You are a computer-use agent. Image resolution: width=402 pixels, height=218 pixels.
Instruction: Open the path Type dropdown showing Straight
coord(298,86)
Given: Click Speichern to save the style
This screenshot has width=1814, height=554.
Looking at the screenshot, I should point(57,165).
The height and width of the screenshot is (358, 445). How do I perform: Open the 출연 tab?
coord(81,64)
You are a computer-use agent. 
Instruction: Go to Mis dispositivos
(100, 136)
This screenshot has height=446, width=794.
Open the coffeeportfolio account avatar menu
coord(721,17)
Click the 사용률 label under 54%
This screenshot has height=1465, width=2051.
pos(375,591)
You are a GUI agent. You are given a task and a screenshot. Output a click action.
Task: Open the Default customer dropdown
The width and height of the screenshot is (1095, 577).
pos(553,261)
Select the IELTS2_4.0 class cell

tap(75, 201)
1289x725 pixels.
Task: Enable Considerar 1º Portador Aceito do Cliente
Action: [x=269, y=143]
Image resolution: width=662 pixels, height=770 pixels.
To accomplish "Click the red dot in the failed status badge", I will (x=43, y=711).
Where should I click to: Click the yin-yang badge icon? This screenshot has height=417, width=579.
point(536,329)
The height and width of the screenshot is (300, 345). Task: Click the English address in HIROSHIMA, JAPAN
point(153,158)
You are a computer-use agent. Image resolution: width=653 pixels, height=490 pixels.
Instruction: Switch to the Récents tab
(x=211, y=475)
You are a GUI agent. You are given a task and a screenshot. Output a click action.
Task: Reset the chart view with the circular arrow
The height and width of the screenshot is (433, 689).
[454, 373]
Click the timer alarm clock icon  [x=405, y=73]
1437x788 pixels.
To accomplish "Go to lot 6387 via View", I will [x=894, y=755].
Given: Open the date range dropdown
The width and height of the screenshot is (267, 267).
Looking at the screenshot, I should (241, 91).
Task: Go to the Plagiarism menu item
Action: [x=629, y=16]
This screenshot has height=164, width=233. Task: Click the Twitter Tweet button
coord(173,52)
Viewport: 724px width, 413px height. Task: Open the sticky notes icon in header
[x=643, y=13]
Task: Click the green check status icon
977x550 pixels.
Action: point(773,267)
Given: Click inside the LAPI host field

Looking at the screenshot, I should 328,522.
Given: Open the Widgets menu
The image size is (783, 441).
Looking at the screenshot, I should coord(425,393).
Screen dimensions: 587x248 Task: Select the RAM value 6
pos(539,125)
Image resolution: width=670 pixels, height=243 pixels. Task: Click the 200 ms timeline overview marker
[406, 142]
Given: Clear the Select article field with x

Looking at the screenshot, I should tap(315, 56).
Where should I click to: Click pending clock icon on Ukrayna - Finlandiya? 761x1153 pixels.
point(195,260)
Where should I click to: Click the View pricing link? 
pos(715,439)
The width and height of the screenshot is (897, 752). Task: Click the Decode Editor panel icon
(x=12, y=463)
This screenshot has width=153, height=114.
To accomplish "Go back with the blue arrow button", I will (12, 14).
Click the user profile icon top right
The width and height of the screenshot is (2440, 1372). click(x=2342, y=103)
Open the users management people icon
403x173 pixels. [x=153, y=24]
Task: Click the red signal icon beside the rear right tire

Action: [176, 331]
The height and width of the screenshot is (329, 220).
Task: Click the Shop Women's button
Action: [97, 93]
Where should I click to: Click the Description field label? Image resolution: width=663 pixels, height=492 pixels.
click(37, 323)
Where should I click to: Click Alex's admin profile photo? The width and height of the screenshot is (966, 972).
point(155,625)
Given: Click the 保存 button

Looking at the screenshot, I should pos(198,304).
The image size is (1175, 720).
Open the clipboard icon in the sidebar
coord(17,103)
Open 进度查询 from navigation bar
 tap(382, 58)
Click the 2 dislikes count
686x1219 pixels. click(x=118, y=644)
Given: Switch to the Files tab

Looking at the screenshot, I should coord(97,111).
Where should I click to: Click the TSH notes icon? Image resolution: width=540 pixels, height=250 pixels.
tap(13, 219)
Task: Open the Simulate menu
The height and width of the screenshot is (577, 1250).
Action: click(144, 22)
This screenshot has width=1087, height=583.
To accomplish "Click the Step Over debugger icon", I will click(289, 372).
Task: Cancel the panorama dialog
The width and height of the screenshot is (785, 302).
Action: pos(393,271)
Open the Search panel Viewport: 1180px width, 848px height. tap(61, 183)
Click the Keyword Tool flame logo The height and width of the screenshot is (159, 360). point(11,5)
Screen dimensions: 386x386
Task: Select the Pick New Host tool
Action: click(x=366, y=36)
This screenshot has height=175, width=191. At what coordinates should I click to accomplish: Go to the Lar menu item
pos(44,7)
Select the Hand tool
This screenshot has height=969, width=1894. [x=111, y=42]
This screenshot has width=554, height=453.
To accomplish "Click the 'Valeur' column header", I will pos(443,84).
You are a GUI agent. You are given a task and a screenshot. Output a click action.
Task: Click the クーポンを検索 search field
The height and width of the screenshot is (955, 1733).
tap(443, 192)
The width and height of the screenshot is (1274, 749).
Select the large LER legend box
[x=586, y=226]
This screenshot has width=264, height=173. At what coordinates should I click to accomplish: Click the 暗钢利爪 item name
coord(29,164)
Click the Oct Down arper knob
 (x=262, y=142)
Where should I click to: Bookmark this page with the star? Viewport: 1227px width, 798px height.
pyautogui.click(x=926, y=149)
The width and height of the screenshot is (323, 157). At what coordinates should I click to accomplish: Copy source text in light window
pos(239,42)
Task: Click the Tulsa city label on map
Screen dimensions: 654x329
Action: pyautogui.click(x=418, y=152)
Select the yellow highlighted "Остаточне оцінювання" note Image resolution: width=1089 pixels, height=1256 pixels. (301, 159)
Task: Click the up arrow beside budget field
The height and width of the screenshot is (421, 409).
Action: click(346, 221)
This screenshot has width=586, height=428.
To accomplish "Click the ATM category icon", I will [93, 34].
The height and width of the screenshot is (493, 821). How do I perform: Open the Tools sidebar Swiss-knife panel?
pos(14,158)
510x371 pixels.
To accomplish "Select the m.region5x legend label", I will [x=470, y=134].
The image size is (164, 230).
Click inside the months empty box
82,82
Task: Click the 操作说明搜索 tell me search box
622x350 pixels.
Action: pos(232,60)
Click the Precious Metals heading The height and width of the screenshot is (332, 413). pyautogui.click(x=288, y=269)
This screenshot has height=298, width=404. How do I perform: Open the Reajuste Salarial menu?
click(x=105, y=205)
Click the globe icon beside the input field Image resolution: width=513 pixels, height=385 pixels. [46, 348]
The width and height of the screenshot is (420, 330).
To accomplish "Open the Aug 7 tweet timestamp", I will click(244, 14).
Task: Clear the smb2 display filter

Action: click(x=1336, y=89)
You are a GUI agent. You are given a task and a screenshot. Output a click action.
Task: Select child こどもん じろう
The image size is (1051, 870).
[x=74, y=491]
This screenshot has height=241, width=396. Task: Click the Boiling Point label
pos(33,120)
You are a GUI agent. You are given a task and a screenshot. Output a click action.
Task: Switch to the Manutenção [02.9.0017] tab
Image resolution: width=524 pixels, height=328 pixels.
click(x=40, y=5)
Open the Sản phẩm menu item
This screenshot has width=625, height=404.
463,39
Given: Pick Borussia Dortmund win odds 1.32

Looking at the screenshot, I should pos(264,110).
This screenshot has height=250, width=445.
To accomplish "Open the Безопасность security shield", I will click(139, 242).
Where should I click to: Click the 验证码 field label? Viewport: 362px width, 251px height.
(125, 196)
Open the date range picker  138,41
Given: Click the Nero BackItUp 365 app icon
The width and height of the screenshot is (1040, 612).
□ □ □ □ □ □ □
The answer must consist solely of the lines from the first line of the data to the line holding "This screenshot has height=446, width=794.", each given again exactly.

Finished task —
You are a computer-use agent. Image resolution: width=402 pixels, height=218 pixels.
Instruction: Open the path Type dropdown showing Straight
coord(298,86)
Given: Click Speichern to save the style
This screenshot has width=1814, height=554.
Looking at the screenshot, I should point(57,165).
The height and width of the screenshot is (358, 445). How do I perform: Open the 출연 tab?
coord(81,64)
You are a computer-use agent. 
Instruction: Go to Mis dispositivos
(100, 136)
This screenshot has height=446, width=794.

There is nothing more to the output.